# [Wet Thumb Forum]-New product: ESU Power center



## Robert Hudson (Feb 5, 2004)

An 8 outlet timer/power strip

4 timer controlled outlets
4 constant power outlets
24 hour mechanical timer 15 minute setting intervals
3 foot heavy duty power cord
3 prong grounded plug and outlets
15amp 120 volt circuit breaker
UL listed

Plug lights, C02, heaters, and filters all in the same power strip.

May also be used as a wave maker to create tidal flow currents

$29.95
Available now

Robert
King admin
www.aquabotanic.com


----------



## Robert Hudson (Feb 5, 2004)

An 8 outlet timer/power strip

4 timer controlled outlets
4 constant power outlets
24 hour mechanical timer 15 minute setting intervals
3 foot heavy duty power cord
3 prong grounded plug and outlets
15amp 120 volt circuit breaker
UL listed

Plug lights, C02, heaters, and filters all in the same power strip.

May also be used as a wave maker to create tidal flow currents

$29.95
Available now

Robert
King admin
www.aquabotanic.com


----------



## imported_Mario (Jul 14, 2003)

Robert, is each one of these timer plugs individually controlled or do they all turn on and off at the same time?

Also, do you have a picture up on the website, yet?

Thanks... mario


----------



## imported_trilinearmipmap (Feb 11, 2003)

And if it had a built-in GFI it would be a must-have item.

Canadian Aquatic Plant Trading Website


----------



## McKee (Feb 7, 2003)

Excellent! Does it have spike protection?

------------------------
Our diary: http://Oscar.deardiary.net/


----------



## Robert Hudson (Feb 5, 2004)

I don't know! I'm gonna have to try and find out

Robert
King admin
www.aquabotanic.com


----------



## imported_aquaverde (May 5, 2003)

Do you have a link to the manufacturer? I can't seem to find a home page.

James


----------



## Robert Hudson (Feb 5, 2004)

Their WEB site doesn't give much information, in fact this product isn't even listed on it.
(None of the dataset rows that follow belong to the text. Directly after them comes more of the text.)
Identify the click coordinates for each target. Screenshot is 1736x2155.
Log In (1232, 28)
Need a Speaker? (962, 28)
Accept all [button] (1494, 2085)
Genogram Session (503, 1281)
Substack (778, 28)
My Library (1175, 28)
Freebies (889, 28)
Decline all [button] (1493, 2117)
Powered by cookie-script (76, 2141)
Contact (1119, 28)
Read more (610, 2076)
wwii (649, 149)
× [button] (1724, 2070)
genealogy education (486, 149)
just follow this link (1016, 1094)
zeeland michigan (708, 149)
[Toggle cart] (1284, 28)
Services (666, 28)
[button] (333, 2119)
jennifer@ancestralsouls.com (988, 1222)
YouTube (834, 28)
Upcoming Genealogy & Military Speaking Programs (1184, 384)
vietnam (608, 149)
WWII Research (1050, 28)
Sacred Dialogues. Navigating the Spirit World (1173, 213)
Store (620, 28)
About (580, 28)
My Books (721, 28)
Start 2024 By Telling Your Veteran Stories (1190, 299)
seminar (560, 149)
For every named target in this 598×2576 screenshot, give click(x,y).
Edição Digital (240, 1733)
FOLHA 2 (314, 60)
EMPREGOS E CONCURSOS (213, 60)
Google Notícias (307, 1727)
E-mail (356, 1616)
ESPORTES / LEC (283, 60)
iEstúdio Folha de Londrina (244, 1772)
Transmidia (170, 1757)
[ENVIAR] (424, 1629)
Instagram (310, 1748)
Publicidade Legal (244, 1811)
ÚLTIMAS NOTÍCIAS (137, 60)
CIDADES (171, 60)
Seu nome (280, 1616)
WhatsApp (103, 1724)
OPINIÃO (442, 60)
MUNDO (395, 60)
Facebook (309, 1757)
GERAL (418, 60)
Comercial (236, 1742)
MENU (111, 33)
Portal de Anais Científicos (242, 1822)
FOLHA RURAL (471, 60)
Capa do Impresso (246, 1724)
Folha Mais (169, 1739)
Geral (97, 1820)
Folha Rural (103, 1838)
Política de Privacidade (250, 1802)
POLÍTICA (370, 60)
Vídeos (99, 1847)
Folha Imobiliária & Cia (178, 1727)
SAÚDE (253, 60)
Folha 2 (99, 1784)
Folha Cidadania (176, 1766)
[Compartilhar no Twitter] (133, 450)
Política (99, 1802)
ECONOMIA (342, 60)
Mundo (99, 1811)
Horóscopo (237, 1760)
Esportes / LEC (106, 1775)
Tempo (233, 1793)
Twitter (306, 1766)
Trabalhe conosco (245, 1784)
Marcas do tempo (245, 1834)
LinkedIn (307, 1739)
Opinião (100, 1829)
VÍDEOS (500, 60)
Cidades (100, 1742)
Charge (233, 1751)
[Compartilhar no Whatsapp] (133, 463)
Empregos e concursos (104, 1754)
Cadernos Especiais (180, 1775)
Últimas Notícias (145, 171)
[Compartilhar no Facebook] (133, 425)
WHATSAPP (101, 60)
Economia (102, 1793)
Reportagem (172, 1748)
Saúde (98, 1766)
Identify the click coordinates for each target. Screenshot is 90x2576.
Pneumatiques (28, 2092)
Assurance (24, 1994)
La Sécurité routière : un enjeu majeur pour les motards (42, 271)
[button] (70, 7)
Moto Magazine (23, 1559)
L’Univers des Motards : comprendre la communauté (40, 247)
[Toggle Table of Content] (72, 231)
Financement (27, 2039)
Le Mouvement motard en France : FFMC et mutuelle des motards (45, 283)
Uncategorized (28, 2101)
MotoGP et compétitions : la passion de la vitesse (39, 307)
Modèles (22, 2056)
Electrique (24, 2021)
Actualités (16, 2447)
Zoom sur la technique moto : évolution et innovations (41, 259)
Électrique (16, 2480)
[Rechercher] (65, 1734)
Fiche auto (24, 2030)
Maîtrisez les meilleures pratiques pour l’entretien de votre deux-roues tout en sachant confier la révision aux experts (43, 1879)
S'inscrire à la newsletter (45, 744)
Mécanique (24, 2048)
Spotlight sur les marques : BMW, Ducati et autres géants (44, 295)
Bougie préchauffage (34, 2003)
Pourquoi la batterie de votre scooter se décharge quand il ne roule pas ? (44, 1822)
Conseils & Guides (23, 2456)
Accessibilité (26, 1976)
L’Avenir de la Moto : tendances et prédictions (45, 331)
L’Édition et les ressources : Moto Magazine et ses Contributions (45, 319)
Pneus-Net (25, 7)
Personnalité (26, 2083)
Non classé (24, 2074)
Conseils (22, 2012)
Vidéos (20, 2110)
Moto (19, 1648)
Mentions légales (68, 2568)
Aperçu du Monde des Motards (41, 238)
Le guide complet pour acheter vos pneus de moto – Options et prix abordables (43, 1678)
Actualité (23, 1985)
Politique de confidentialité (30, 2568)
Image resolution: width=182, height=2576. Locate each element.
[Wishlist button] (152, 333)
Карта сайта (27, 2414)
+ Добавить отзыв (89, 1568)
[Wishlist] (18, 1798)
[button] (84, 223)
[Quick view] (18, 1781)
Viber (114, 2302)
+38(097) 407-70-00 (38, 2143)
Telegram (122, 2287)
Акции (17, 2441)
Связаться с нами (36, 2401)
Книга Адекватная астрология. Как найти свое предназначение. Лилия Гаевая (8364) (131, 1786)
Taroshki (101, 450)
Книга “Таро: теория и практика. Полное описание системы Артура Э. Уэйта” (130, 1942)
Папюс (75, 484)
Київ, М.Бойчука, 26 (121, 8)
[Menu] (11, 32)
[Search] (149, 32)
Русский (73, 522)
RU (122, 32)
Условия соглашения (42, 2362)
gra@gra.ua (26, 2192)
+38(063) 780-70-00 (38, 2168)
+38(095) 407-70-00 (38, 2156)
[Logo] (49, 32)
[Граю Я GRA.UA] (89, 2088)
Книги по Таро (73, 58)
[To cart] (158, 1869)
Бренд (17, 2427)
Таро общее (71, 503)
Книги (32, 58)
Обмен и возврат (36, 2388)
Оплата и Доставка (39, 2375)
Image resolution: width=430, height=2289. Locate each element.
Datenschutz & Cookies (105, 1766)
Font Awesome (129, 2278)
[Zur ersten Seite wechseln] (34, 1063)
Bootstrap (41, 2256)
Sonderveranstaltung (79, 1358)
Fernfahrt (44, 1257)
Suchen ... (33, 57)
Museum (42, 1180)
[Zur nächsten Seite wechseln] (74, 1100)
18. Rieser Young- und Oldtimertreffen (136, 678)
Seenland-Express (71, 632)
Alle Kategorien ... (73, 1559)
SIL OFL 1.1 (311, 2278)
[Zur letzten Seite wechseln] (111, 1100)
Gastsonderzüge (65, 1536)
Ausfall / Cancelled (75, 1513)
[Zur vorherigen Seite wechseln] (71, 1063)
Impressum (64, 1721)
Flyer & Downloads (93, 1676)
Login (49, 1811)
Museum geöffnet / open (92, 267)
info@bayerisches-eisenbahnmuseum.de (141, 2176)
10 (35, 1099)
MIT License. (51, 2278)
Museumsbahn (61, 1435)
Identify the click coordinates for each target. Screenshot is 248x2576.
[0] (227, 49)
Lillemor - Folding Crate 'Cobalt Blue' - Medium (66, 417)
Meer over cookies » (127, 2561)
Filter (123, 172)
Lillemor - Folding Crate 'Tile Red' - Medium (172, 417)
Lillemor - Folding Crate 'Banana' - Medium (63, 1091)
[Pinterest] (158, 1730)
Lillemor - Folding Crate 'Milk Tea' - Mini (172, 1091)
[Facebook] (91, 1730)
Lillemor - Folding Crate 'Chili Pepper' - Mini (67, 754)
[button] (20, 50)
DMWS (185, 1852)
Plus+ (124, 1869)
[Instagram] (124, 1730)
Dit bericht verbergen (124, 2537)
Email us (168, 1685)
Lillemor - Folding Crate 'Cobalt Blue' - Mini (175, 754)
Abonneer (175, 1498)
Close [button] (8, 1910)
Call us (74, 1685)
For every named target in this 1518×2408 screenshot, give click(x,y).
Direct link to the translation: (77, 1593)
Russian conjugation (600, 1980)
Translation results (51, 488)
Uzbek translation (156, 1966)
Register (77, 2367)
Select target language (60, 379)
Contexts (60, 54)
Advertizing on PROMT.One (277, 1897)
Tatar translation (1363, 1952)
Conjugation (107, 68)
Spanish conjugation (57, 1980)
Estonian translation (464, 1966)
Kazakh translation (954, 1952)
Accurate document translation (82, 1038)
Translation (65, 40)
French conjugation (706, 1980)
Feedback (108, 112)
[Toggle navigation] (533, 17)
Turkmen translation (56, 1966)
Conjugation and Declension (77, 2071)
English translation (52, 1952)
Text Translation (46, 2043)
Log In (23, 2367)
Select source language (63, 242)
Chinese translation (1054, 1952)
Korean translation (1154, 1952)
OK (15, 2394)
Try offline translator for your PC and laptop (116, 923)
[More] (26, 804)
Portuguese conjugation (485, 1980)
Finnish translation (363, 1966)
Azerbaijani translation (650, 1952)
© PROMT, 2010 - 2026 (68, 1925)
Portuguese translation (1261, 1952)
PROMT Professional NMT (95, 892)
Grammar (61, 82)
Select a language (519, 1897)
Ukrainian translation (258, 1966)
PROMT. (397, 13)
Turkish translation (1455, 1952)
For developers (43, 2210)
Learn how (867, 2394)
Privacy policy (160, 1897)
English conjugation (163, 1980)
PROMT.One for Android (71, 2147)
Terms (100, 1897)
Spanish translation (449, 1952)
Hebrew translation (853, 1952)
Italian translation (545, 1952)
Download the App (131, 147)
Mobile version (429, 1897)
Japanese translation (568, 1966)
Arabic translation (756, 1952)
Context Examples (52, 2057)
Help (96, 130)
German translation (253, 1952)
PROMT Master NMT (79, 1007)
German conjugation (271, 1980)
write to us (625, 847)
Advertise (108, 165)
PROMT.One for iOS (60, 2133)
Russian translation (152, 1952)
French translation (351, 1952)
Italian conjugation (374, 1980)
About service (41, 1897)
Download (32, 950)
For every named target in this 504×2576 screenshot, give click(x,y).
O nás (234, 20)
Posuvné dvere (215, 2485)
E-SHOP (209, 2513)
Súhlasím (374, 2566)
http://www.esuweb.com/index.asp

Robert
King admin
www.aquabotanic.com


----------



## McKee (Feb 7, 2003)

> quote:
> 
> Originally posted by Robert H:
> Their WEB site doesn't give much information, in fact this product isn't even listed on it.
> ...


http://www.aquabotanic.com
[/QUOTE]

Oh, just open the dang thing up and look!









------------------------
Our diary: http://Oscar.deardiary.net/


----------



## Robert Hudson (Feb 5, 2004)

WEll, I dont know what a GFI is, the plug and all the outlets are grounded, and it says on it two night outlets and two day outlets, so I guess that means it has two time settings for the four outlets.

Robert
King admin
www.aquabotanic.com


----------



## imported_RTR (Sep 11, 2003)

GFI is a ground fault interrupter. IMHO, all tanks should be on GFIs - cheap insurance against electrocution.

"Where's the fish?" - Neptune


----------



## JERP (Feb 4, 2003)

I dont have access to the newsletter right now but i think said that it did have a GFCI circuit.

Robert,
A GFCI (or GFI) protects against electrocution. They are required in all kithens, bathrooms and any other outlet near water. They typically have a "test" and a "reset" button on them.


----------



## McKee (Feb 7, 2003)

More specifically, a GFI detects ground faults (i.e. when your body becomes the electricity's shortest path to ground) and pops the circuit on the outlet before you get electrocuted.

------------------------
Our diary: http://Oscar.deardiary.net/


----------



## imported_Mario (Jul 14, 2003)

I looked at this product on a different website. It says it has two day and two night outlets. That means, when the two day outlets are on, the night outlets are off (and vice versa). This can be usefull for reptile tanks that need a heater to come on when the light goes off or you can use the timer in a saltwater tank as a wavemaker. For planted tanks the use seems limited (or my imagination is)


----------